Engin Altay, başka bir soruyu yanıtlarken de "Kemal Kılıçdaroğlu'na da intikal eden ByLock listesinin hemen herkeste bulunduğunu, MHP Genel Başkanı Bahçeli'nin söz konusu listeyi AK Parti'li bakanlardan hemen temin edebileceğini" söyledi.
FETÖ'nün siyasi ayağının Mecliste yetkili bir araştırma komisyonu kurularak tespit edilebileceğine işaret eden Altay, böyle bir komisyonun her türlü belgeye ve kanıta ulaşabileceğini belirtti.

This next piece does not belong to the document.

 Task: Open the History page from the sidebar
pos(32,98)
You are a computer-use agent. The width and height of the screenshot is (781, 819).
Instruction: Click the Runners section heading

- "AK Parti bu ara biraz tembelleşti"
Engin Altay, "Meclis'in sık sık tatile girdiği" yönündeki eleştirilerin anımsatılması üzerine de Meclisin "ara verme" döneminde olması nedeniyle çalışmadığını belirtti. CHP'li Altay, şöyle devam etti:
"AK Parti bu ara biraz tembelleşti. Erdoğan eskiden derdi ya (metal yorgunu) diye. Herhalde sayın milletvekillerini de bir yorgunluk almış görünüyor. Genel Kurulun az çalışmasını şunun için istiyorlar, gerçeklerle yüzleşmek istemiyorlar. Çünkü Mecliste hangi kanun görüşülürse görüşülsün konu gelip FETÖ'ye, ekonomiye dayanıyor... AK Parti'liler söyleyecek laf bulamadıkları için Meclisin kapalı olması bir nevi işlerine geliyor olabilir."
Cumhurbaşkanı Erdoğan'ın Berlin dönüşünde Libya konusundaki açıklamaları anımsatılarak değerlendirmesi sorulan Altay, "Kendini arabulucu ilan etti, şimdi (Arabuluculuk etmem, ettirmem) diye efeleniyor." dedi.
CHP'nin Libya ile bin yılı aşkın kadim dostluğu ile Doğu Akdeniz'deki hak ve menfaatlerin korunmasından yana olduğunu vurgulayan Altay, "Trablus'taki meşru yönetim hak ve menfaatlerini kaybederse, bizim mavi vatanımızdaki hak ve menfaatlerimiz ne olacak? Doğu Akdeniz'deki hak ve menfaatlerimizi Libya ile tarihsel dostluğumuza bağlayabiliriz ama Serrac'ın iktidarına bağlarsak yarın kaybetme riskimiz yüksektir." değerlendirmesinde bulundu.
Altay, Libya'daki kardeş kavgasının eninde sonunda biteceğini, Türkiye'nin taraf tutmaması gerektiğini söyledi.
- "Erdoğan'a seçim dayatması yapmayız"
CHP'li Altay, İYİ Parti Grup Başkanvekili Lütfü Türkkan'ın erken seçime yönelik açıklamasına ilişkin bir soruya karşılık da şunları kaydetti:
"Türkiye bana göre seçim koşullarındadır. Türkiye'deki ekonomik göstergelere, dış politikada yapılan yanlışlara, milletin geçim derdi konusundaki ızdırabı ile yenilenen 24 Haziran İstanbul seçim sonuçlarına baktığınızda Erdoğan 23 Haziran 2018'de milletten aldığı güveni kaybetmiştir. Biz Erdoğan'a seçim dayatması yapmayız. Ama şu mümkün, hani Ali İhsan Yavuz'un İstanbul seçimleriyle ilgili açıklaması vardı, hiçbir şey olmasa da bir şey olur. Türkiye bu yükü 2023'e kadar taşıyamaz. Siyasette de herşey mümkün, hiçbir şey imkansız değil."